Moneyball - Movie Review
Tuesday night, I was lucky enough to see a screening of the new film adaptation of Michael Lewis' baseball classic Moneyball. (special thanks to my Twitter friend for the invite.) In addition to the screening, I was able to take in a Q & A with one of the movie's stars, former fat guy, now skinny guy, Jonah Hill. Pretty cool.

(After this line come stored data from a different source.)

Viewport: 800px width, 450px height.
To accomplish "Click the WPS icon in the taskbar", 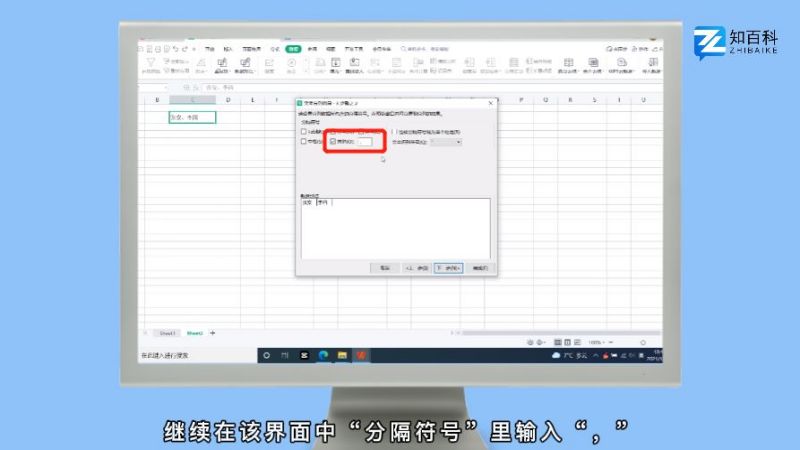I will tap(361, 355).
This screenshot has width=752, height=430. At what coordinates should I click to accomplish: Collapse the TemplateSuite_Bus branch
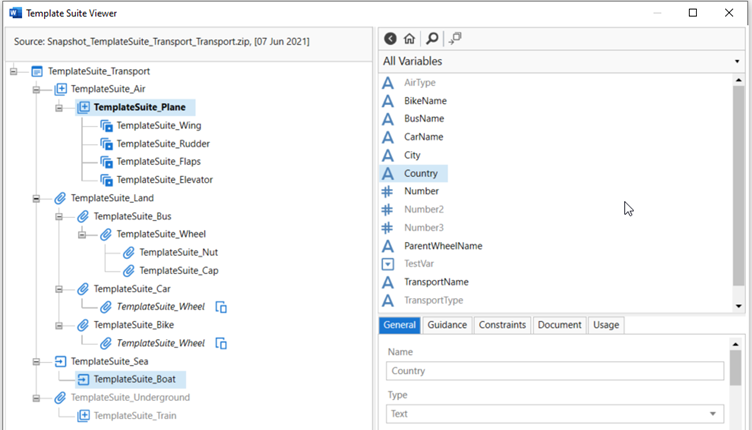tap(60, 216)
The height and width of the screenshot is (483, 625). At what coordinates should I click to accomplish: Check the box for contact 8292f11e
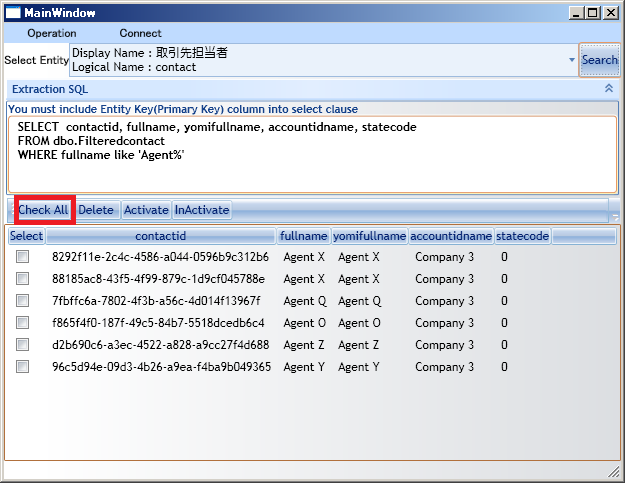(x=22, y=257)
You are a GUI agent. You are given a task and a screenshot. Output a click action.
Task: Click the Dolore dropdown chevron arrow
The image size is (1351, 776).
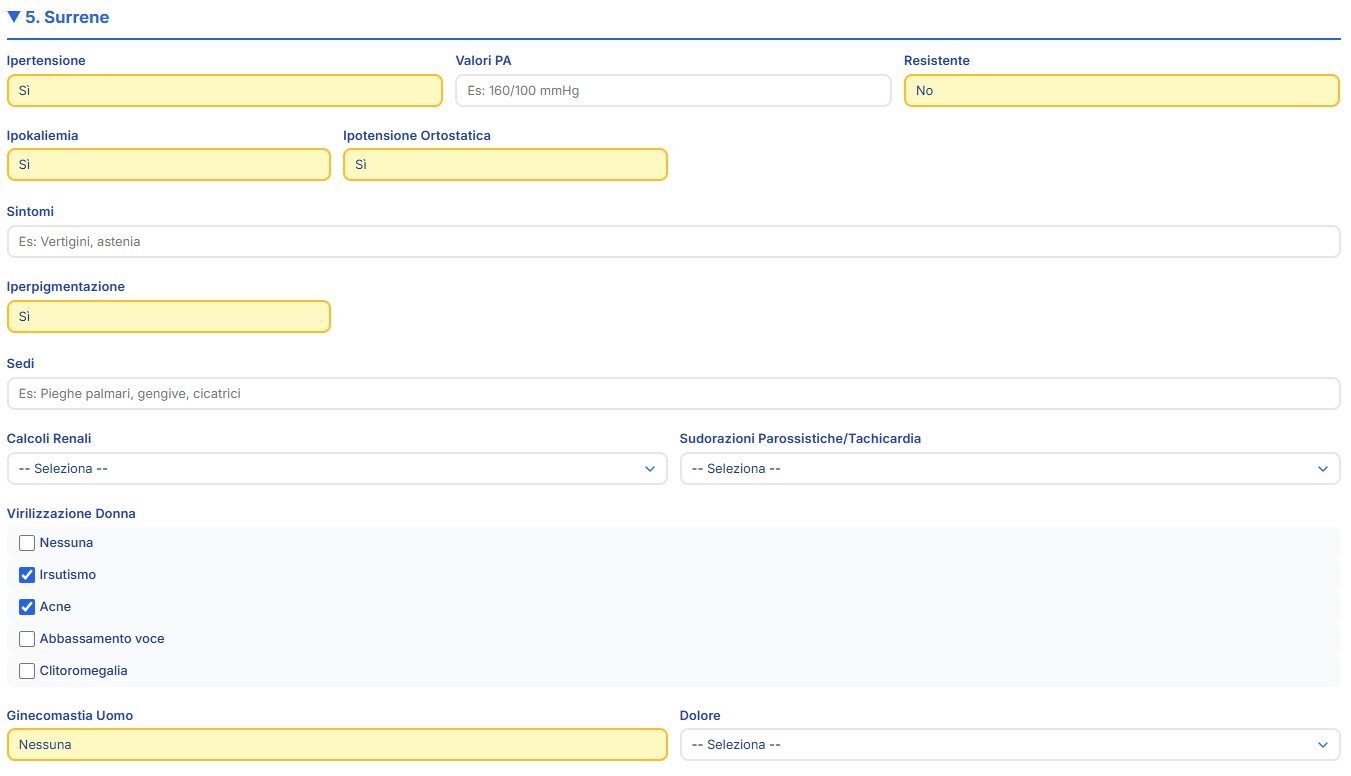tap(1322, 744)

As most sports-and especially baseball fans-know, Moneyball is the story of current Oakland A's (and future Chicago Cubs') General Manager Billy Beane. Beane, when forced to adapt his player assessment strategy largely due to club revenue constraints, pioneered the use of 'sabermetrics' to craft competitive baseball teams based on statistics rather than traditional scouting. The movie adaptation of Lewis' book features Brad Pitt as the central character (Beane) and his wunderkind side kick, Peter Brand (who was purportedly based on Paul De Podesta) played by (as mentioned formerly, and likely again later) formerly fat, now skinny Jonah Hill. I haven't read Lewis' book for a very long time (and I've slept since then) so to be perfectly blunt, I can't recall a whole lot about it. But I don't think you need to be a seamhead or a roto-baseball freak to appreciate this movie.

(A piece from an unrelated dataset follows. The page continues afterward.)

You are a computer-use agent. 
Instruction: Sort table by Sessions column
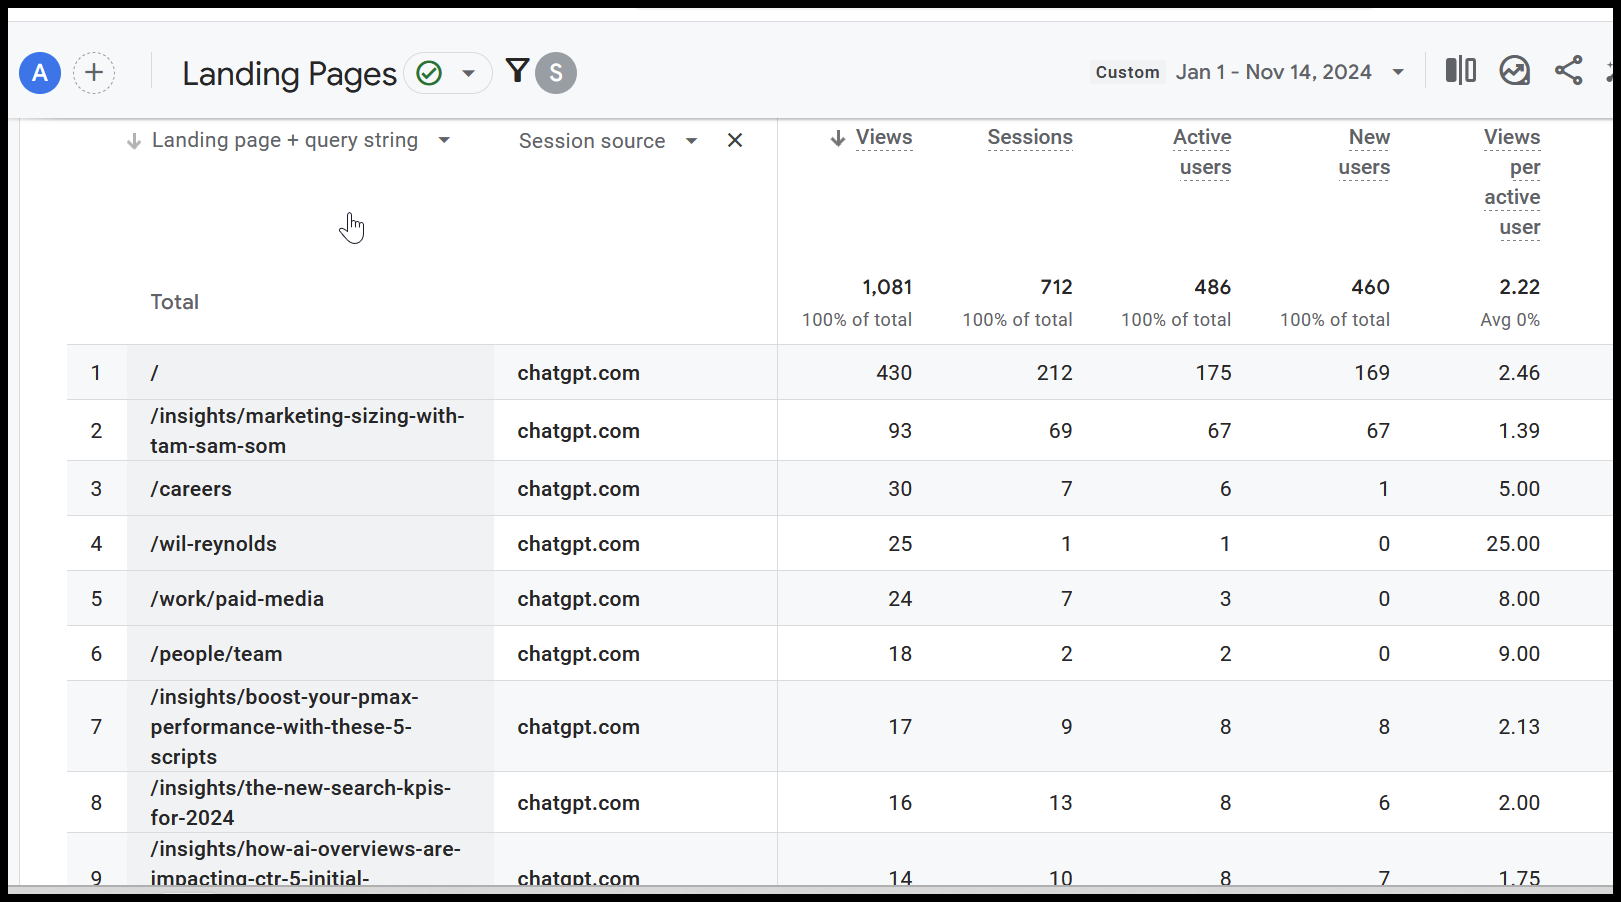click(1029, 138)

The film focuses on the 2002 season for the A's, who are coming off of an AL West title in 2001 and will be losing three star players to free agency (Johnny Damon, Jason Giambi and Jason Isringhausen) because Oakland can't afford to pay them. Pitt is superb as Beane and belieavably displays the shrewdness that Beane is famous for. Hill is also skinny now, and he used to be fat when he was starring in the great film Superbad...Wait. Sorry about that. I digress. As I was saying, Hill is also excellent in his role as Beane's young lieutenant (Brand), a Yale-educated economics major who has written algorithims to compile a wealth of statistical analysis. Oscar-winner Phillip Seymour Hoffman is Beane's main foil in this film as A's skipper Art Howe--who despite winning the AL West in 2001 is unhappy with his contract situation.

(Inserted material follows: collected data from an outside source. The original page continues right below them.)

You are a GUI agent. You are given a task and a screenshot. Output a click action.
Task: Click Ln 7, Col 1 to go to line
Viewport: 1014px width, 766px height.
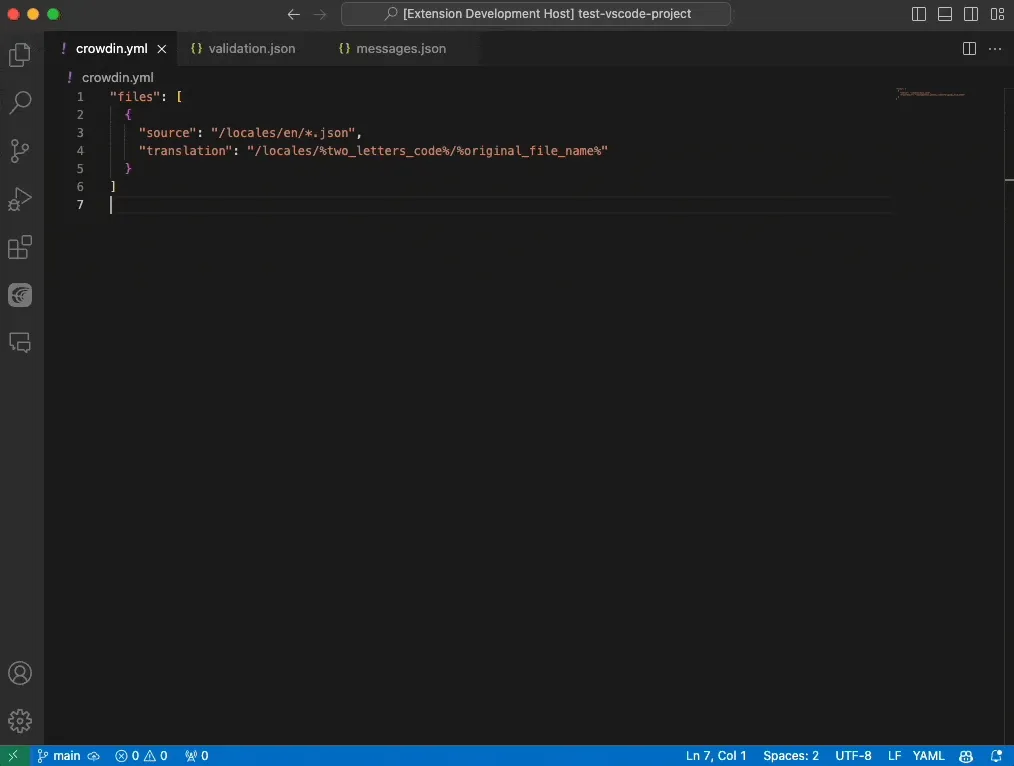(715, 755)
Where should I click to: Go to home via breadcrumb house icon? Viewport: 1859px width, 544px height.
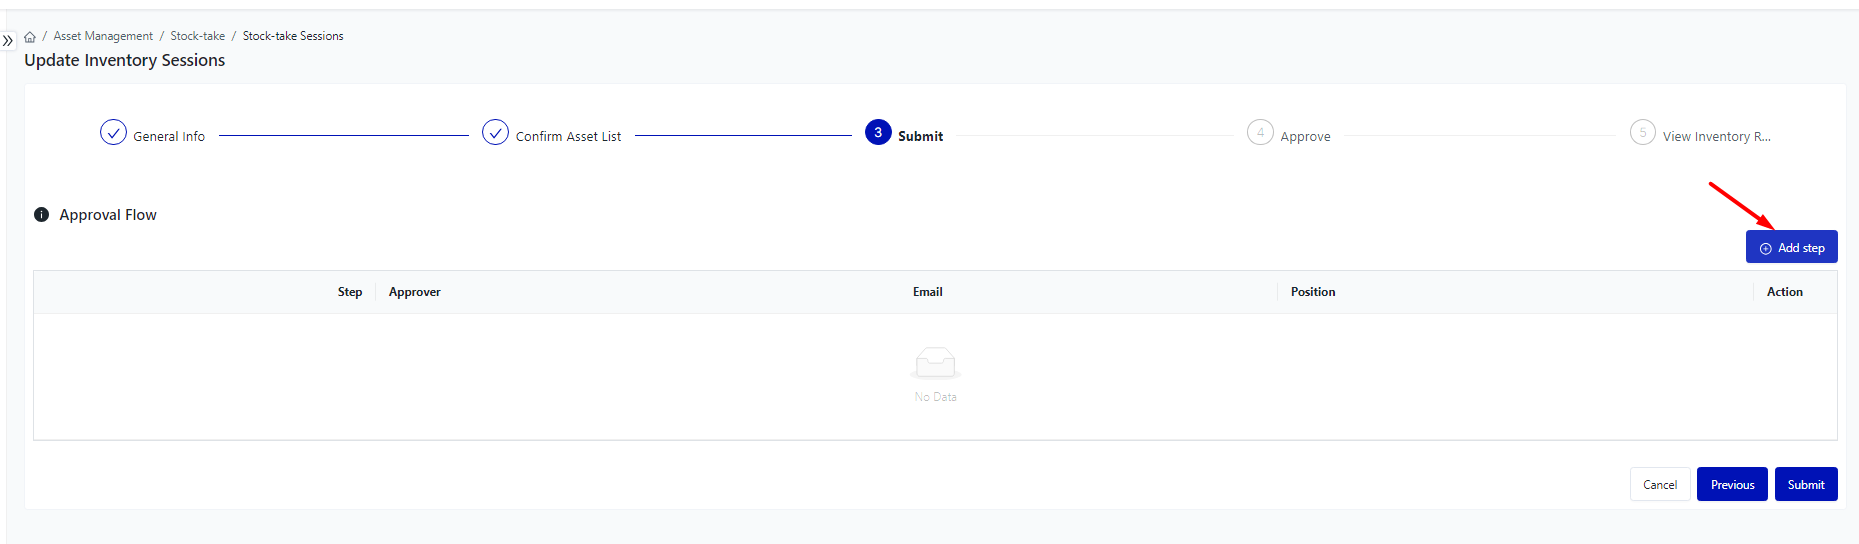pyautogui.click(x=30, y=37)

The movie isn't perfect and does have some shortcomings. What is largely unmentioned in the film was the dynamic starting rotation the A's had during the first part of the 2000's. There is hardly a peep about Oakland's vaunted 'Big 3' starters Tim Hudson, Barry Zito and Mark Mulder (who went a combined 59-21 with a combined ERA of 3.06 in 2002). Instead, it focuses on the retreads Beane signs based on Brand's statistical analysis to replace the departing stars (Scott Hatteberg, Jason Giambi and David Justice). Also, the movie did drag its feet during the A's AL record 20 game winning streak--where it probably could have had 15 minutes cut out of it so I could have been to bed at a more reasonable hour. Still, I don't think that's enough to take away from the film entirely.
There's a good chance that if you're in 23 fantasy baseball leagues, or a MLB scout (who are lampooned a good bit in the movie) then this film won't exactly be what you're wanting to see: a graphic, detailed explanation of how the numbers get crunched. (And if you want to read one bitter baseball nerd's take on the film, look what ESPN.com's Keith Law has to say about it here. Damn, Keith...YOU MAD, BRA?!?!). But as a casual sports fan, or as a fan of reasonably good cinema, you could do a lot worse for your $12 than Moneyball.